It's not surprising that former Microsoft CEO Steve Ballmer abruptly gave up his board seat some six months after leaving the top job, and the move should help cement the regime and strategy of his successor Satya Nadella, according to several industry observers.
"I think it's a classy move by Ballmer," said analyst Frank Scavo, managing partner of IT consulting firm Strativa. "It shows Ballmer has confidence in Nadella, allowing Nadella to move forward without worrying about what Ballmer thinks."
In a letter to Nadella released Tuesday, Ballmer cited a number of reasons for leaving the board, including his recent US$2 billion purchase of the Los Angeles Clippers basketball team. "I have become very busy" since leaving Microsoft, Ballmer said.
He has indeed thrown himself wholeheartedly into running the Clippers, which were marred by a public scandal after former team owner Donald Sterling was banned from the league for making racist remarks. On Monday, Ballmer held a rally with fans of the team, during which he displayed his trademark vocal bombast and kinetic enthusiasm.
In his letter to Nadella, Ballmer also expressed confidence in Microsoft's "approach of mobile-first, cloud-first, and in our primary innovation emphasis on platforms and productivity." He also said he plans to maintain his financial position in Microsoft, saying he is the single largest shareholder apart from index funds.
His decision to leave the board came "sooner than expected, but was not unexpected," said Forrester Research analyst David Johnson. "Microsoft under Nadella is a very different company than it was under Ballmer. I don't know how much more Ballmer could really help."
Under Ballmer, Microsoft sought to harvest the "successes of the past" through sales and marketing, while Nadella is much more focused on new innovations, evidenced by efforts such as the new Azure Machine Learning service, Johnson said. "In a way, that's a return to Microsoft's philosophical roots."
Ballmer may have also been smarting from decisions Nadella has made, such as the 14 percent staff reduction last month that focused largely on workers who came aboard through Microsoft's $7.2 billion acquisition of Nokia's mobile phone business. That deal was driven vigorously by Ballmer, who reportedly struggled to gain buy-in on it from Microsoft's board.

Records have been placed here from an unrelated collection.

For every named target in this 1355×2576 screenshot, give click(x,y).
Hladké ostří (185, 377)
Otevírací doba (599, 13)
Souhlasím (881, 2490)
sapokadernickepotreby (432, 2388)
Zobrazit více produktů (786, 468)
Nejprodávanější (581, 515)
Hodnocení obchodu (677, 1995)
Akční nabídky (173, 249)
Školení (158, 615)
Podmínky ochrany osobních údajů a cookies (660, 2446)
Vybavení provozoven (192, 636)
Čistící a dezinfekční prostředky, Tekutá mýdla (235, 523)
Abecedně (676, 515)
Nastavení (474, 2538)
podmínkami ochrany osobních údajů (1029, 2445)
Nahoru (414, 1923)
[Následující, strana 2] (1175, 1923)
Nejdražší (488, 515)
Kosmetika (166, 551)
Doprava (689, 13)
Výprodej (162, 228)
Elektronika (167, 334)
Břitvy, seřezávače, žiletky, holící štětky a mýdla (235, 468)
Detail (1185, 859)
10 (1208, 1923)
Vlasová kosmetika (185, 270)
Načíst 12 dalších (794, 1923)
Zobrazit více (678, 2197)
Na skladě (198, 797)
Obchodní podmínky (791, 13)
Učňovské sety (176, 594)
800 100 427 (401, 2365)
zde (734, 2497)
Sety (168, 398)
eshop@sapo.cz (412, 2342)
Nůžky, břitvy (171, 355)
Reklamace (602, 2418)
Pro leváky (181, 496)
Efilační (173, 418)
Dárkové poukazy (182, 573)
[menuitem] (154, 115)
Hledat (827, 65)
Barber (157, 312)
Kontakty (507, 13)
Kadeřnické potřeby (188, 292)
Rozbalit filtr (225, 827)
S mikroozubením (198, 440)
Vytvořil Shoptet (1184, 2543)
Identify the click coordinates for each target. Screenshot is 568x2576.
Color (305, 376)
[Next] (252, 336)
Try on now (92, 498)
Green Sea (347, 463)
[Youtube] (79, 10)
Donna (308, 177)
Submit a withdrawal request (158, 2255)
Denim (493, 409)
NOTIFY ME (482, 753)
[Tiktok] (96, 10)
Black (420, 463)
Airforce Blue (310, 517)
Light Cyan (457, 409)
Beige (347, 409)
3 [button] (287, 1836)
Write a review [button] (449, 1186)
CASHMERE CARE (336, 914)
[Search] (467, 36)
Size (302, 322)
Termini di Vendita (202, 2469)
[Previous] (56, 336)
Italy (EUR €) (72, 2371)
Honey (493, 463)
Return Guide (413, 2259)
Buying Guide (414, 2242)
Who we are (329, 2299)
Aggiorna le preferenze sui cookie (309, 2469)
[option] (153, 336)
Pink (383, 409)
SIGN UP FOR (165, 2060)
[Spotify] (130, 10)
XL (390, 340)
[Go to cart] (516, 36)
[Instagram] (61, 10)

Still, it's unlikely that Ballmer "was putting up that much resistance at this point," Johnson said. "I think he was trying to be helpful and give Nadella information. I doubt that Ballmer was the type of person to be an obstructionist."
Microsoft board meetings may not have been especially fun for Ballmer anyway, according to Rob Enderle, principal analyst at Enderle Group. "Once you step down as CEO like Steve did, being on the board and being reminded that you had to step down is like coming to a party after you've been asked to leave it."
Some large institutional investors may be glad to see Ballmer leave the party for good, according to Wes Miller, research analyst with Directions on Microsoft. These players "would like to move beyond the era of Steve Ballmer," he said. "They'll view this as a checkpoint for the new Microsoft."
Some level of orchestration undoubtedly went on behind the scenes given that Tuesday's announcement came just one day after Ballmer's raucous Clippers rally, which seemingly marked a new chapter in his career as head of the sports organization.
But while Ballmer may have left Microsoft's board, he's not going away completely and he made sure the company knows it, Miller said. The fact that Ballmer highlighted his major financial position in Microsoft is important for a couple of reasons. For one thing, "it shows he still believes in the company and wants it to grow," he said. But Ballmer was also sending the message that he still can influence the company, and wants to make sure it goes in the right direction, according to Miller.